Sentence in intro about not recommending routine circumcision and not recommending universal circumcision etc.

The following sentence, currently in the intro, is very awkward: "Summaries of the views of professional associations of physicians include that none currently recommend routine circumcision, and most recommend neither universal circumcision nor its prohibition." I tried to edit it, but my edit was reverted. The edit summary for the revert stated that the "contrast with universal circumcision helps clarify the positions." I think I understand the point to be that there's a difference between universal and routine circumcision. Is that right? That's fine, but the sentence is still awkward and unclear.
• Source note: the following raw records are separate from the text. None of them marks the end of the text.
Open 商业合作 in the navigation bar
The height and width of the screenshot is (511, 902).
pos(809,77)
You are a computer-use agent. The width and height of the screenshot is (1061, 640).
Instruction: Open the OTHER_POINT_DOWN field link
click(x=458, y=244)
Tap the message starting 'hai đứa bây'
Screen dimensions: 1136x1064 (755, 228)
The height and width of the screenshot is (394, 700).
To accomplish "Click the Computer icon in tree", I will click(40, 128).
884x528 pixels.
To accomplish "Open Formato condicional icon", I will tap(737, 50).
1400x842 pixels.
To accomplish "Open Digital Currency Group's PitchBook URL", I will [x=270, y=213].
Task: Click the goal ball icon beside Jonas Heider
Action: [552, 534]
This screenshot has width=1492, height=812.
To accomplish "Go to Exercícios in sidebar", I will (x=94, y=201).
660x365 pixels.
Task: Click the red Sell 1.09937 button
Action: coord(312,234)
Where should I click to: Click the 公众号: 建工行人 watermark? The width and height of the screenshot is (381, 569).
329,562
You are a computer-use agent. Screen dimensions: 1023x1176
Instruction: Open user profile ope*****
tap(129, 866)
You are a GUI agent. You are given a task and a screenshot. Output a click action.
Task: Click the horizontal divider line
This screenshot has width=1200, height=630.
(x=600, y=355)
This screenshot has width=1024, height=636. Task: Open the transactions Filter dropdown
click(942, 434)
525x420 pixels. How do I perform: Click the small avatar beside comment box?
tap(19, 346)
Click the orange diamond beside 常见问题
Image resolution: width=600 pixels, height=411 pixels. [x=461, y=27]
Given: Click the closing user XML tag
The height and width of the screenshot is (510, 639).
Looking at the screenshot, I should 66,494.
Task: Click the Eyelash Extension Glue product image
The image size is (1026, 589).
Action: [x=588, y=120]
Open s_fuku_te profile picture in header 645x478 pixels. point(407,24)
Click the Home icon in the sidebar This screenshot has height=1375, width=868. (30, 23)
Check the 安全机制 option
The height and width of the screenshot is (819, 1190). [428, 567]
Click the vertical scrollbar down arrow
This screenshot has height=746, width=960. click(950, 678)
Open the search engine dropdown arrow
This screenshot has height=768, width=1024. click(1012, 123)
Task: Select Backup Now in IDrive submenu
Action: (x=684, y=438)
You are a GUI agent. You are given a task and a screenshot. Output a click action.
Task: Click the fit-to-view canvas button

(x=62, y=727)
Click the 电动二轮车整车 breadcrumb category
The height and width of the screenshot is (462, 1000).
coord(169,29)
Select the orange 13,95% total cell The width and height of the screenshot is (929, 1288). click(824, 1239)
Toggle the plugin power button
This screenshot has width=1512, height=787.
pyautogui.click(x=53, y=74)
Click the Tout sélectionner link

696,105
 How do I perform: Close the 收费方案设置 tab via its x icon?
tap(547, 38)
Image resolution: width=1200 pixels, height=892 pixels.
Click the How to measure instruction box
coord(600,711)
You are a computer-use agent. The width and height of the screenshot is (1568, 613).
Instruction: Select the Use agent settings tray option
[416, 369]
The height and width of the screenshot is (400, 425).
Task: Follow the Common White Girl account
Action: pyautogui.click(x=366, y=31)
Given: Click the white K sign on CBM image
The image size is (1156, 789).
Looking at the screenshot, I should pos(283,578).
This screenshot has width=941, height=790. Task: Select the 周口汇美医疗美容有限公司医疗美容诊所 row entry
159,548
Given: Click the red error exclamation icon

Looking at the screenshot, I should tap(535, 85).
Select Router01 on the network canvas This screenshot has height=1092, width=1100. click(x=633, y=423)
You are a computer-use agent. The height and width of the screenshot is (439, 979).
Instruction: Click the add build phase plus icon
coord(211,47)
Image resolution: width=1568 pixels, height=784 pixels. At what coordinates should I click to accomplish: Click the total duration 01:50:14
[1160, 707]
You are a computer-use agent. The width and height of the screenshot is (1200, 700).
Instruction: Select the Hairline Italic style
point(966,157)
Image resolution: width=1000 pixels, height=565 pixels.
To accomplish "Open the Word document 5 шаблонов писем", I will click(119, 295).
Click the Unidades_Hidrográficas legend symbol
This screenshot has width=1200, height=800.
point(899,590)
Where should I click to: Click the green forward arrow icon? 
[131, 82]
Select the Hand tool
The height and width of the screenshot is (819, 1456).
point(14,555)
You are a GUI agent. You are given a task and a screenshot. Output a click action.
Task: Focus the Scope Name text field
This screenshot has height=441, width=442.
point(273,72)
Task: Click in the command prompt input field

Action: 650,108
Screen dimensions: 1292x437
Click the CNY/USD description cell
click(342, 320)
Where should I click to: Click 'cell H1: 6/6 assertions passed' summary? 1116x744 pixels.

The words "Summaries of the views of professional associations of physicians include that..." contribute nothing useful and, I think, actually make the sentence harder to follow. Surely all we need to say is "No professional associations of physicians currently recommend routine circumcision." The next part of the sentence ("most recommend neither universal circumcision nor its prohibition") is less bad, but still rather inelegant and hard to understand on first reading. Part of the problem is that it sounds as if it means, "most do not recommend universal circumcision and most do not recommend prohibiting universal circumcision". But I think it's intended to mean, "most do not recommend universal circumcision and most do not recommend prohibiting routine circumcision." Right? Finally, if I understand the source right, it's not "most", but all.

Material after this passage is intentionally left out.